BEGIN

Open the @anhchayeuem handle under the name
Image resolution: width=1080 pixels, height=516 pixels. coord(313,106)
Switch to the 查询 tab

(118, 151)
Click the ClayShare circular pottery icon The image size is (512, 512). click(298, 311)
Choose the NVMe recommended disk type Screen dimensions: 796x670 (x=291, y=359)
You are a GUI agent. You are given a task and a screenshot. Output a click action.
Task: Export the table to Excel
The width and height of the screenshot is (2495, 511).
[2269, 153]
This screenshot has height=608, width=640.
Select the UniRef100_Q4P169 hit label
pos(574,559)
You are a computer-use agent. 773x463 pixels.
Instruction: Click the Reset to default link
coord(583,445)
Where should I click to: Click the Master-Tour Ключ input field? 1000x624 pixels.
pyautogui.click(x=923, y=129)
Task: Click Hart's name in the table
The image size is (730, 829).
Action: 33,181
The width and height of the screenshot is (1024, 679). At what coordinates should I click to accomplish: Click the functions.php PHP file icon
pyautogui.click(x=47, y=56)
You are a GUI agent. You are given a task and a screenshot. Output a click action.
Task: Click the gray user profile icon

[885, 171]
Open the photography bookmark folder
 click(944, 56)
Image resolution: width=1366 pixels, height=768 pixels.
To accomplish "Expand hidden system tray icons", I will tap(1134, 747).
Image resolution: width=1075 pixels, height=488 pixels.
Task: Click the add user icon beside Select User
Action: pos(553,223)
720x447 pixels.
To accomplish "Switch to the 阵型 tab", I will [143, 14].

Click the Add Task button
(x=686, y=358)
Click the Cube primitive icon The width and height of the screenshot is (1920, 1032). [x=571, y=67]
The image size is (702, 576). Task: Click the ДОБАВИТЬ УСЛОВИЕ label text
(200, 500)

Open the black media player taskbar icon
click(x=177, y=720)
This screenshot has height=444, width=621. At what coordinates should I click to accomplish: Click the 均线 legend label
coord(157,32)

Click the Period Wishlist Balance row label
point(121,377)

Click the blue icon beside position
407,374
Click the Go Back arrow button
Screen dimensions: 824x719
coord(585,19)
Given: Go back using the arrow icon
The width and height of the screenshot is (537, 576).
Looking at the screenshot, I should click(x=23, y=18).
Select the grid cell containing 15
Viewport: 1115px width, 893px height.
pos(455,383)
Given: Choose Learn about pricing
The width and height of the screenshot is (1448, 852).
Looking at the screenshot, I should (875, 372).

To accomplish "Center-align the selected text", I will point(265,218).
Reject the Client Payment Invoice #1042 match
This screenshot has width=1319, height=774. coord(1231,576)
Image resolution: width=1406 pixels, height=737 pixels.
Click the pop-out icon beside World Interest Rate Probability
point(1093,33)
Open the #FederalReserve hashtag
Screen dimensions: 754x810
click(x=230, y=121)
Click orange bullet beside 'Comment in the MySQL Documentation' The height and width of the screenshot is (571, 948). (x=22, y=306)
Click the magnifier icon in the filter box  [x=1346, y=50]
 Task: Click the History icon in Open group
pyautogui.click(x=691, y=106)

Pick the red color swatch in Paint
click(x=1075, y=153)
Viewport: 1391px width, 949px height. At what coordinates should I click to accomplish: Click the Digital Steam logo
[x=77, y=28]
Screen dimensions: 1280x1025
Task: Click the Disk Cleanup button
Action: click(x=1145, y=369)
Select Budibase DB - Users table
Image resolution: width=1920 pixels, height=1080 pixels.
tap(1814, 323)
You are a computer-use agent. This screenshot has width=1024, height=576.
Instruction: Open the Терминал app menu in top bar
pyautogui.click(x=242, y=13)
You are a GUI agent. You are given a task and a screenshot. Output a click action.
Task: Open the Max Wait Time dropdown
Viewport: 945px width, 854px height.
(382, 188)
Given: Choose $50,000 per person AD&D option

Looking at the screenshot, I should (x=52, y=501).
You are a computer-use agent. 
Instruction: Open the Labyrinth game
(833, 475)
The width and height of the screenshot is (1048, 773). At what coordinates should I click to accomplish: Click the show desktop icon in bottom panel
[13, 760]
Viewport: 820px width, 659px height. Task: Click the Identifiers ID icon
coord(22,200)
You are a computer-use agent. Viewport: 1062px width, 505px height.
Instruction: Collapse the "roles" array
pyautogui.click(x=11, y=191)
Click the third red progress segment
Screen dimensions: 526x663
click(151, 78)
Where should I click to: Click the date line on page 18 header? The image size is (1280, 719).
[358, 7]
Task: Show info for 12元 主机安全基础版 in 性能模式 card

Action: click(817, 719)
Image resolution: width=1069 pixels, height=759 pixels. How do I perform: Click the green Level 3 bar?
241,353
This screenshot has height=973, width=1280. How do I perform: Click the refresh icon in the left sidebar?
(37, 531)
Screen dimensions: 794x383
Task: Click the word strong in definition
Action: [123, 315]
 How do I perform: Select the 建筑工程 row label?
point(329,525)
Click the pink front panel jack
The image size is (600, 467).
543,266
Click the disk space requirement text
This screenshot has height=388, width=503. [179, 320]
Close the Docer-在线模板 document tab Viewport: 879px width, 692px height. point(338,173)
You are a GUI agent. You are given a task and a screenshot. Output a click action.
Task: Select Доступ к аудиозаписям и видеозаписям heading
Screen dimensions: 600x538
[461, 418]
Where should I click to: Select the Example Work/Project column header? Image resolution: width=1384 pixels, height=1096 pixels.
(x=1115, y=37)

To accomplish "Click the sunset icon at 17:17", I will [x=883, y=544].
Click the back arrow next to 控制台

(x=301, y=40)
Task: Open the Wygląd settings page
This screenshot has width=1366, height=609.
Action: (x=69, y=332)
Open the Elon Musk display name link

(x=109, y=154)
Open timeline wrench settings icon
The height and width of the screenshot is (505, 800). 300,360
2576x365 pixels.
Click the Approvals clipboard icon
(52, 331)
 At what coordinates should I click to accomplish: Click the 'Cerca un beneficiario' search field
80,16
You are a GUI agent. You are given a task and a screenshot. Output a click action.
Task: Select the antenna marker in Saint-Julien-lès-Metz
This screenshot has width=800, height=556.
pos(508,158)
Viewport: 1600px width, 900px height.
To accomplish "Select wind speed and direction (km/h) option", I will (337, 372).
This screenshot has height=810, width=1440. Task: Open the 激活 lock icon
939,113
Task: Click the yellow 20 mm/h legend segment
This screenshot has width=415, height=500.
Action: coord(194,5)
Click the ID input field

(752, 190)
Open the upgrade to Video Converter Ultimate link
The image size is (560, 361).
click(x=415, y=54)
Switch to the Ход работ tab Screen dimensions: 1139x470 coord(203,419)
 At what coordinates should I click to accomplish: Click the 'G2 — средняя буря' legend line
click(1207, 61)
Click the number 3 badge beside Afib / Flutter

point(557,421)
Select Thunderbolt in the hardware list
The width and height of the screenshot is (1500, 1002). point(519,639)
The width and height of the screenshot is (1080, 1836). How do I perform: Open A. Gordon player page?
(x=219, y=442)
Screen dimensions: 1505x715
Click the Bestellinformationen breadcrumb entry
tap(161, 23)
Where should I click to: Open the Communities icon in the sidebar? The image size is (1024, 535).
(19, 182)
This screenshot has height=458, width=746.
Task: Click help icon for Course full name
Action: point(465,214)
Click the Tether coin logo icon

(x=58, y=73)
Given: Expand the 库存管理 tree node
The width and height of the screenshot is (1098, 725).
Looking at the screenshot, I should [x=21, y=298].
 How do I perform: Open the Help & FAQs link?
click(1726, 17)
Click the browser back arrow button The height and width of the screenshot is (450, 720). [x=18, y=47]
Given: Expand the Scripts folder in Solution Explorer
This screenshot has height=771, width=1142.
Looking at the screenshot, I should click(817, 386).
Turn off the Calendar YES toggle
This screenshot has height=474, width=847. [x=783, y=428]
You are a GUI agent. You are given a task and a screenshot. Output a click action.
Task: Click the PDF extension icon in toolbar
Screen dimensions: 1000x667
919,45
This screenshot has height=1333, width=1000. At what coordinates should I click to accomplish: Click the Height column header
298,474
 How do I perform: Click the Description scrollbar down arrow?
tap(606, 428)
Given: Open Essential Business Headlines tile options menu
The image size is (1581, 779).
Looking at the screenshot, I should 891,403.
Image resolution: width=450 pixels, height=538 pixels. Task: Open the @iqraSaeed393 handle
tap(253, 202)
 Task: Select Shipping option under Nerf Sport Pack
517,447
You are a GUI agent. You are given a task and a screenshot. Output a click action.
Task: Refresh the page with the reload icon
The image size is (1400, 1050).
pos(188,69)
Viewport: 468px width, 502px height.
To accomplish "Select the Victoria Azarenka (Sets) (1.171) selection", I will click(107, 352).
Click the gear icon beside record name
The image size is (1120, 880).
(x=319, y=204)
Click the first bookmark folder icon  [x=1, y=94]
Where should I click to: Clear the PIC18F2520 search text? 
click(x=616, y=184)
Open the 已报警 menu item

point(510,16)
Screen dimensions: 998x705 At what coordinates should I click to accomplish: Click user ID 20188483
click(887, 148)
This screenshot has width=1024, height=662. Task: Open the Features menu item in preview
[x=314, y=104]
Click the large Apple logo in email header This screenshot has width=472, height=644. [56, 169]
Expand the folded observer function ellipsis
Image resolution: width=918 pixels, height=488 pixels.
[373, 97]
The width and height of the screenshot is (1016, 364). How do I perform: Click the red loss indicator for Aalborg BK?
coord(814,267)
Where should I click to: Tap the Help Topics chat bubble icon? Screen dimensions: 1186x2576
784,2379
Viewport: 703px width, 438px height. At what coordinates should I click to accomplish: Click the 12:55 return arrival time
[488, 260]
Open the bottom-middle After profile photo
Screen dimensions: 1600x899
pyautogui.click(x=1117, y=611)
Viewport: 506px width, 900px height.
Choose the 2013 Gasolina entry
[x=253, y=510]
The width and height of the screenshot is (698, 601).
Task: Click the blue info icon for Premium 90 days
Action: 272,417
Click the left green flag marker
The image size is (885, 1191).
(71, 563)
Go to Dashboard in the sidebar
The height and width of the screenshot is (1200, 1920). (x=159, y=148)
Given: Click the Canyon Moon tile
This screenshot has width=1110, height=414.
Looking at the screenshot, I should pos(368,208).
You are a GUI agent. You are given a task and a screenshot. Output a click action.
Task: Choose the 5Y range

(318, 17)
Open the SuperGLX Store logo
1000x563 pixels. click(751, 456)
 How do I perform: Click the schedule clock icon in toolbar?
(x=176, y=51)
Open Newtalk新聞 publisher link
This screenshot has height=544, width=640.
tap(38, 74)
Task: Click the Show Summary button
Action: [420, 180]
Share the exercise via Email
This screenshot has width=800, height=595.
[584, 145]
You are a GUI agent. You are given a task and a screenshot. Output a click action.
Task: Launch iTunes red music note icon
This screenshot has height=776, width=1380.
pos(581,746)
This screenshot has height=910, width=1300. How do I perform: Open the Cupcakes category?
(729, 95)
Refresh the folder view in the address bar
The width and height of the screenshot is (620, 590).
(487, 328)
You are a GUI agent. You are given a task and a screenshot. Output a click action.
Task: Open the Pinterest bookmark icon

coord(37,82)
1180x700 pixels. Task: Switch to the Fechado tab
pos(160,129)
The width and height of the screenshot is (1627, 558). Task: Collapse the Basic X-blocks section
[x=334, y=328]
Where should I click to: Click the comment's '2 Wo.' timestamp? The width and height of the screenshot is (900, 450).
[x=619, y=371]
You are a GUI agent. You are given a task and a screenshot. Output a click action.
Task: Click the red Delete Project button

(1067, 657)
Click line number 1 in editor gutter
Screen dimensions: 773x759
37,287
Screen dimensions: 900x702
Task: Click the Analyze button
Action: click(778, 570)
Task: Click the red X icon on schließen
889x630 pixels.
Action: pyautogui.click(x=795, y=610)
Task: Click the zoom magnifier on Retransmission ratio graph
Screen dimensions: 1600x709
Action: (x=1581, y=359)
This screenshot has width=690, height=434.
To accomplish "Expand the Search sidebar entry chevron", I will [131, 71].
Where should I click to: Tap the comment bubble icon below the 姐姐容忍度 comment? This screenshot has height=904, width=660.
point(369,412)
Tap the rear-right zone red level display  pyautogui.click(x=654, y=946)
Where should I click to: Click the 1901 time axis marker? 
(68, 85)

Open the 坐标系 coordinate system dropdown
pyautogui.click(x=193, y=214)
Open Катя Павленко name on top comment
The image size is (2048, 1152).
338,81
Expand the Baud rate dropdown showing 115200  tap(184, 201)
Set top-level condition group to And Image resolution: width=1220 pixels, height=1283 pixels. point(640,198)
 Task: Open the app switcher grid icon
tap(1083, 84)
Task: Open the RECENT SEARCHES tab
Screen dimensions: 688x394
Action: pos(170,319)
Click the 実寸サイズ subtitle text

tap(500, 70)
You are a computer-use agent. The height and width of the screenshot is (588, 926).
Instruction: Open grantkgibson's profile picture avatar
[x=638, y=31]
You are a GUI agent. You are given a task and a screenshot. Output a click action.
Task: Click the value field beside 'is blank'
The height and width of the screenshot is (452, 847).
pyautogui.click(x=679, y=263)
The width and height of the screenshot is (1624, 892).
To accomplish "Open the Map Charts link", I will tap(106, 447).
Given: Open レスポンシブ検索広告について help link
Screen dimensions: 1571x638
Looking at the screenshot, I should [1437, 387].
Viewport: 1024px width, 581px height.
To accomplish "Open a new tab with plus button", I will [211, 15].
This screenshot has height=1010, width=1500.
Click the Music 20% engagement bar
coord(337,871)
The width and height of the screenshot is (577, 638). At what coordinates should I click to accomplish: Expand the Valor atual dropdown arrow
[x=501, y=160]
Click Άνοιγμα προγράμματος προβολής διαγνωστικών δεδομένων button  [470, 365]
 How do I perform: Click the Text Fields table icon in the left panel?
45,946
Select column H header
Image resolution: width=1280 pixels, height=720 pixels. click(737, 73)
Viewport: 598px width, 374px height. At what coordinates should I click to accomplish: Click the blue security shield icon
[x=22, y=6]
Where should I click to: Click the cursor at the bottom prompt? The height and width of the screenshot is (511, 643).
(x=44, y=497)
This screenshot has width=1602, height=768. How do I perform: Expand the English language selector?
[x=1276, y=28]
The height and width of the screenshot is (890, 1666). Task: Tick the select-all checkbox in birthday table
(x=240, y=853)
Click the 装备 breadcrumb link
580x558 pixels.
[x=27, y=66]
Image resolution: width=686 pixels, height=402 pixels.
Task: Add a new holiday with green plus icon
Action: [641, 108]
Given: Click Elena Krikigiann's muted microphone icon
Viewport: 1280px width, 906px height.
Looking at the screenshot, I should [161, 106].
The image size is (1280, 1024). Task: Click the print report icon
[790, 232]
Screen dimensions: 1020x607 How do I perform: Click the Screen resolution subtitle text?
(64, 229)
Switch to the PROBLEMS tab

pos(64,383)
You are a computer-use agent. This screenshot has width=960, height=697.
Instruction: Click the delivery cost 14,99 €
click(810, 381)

END

REQUIRED ACTION: Your answer must be every line from the entries that contains the string "magnifier", copied as it stands.

ANSWER FOR THIS EXERCISE:
Click the magnifier icon in the filter box  [x=1346, y=50]
Task: Click the zoom magnifier on Retransmission ratio graph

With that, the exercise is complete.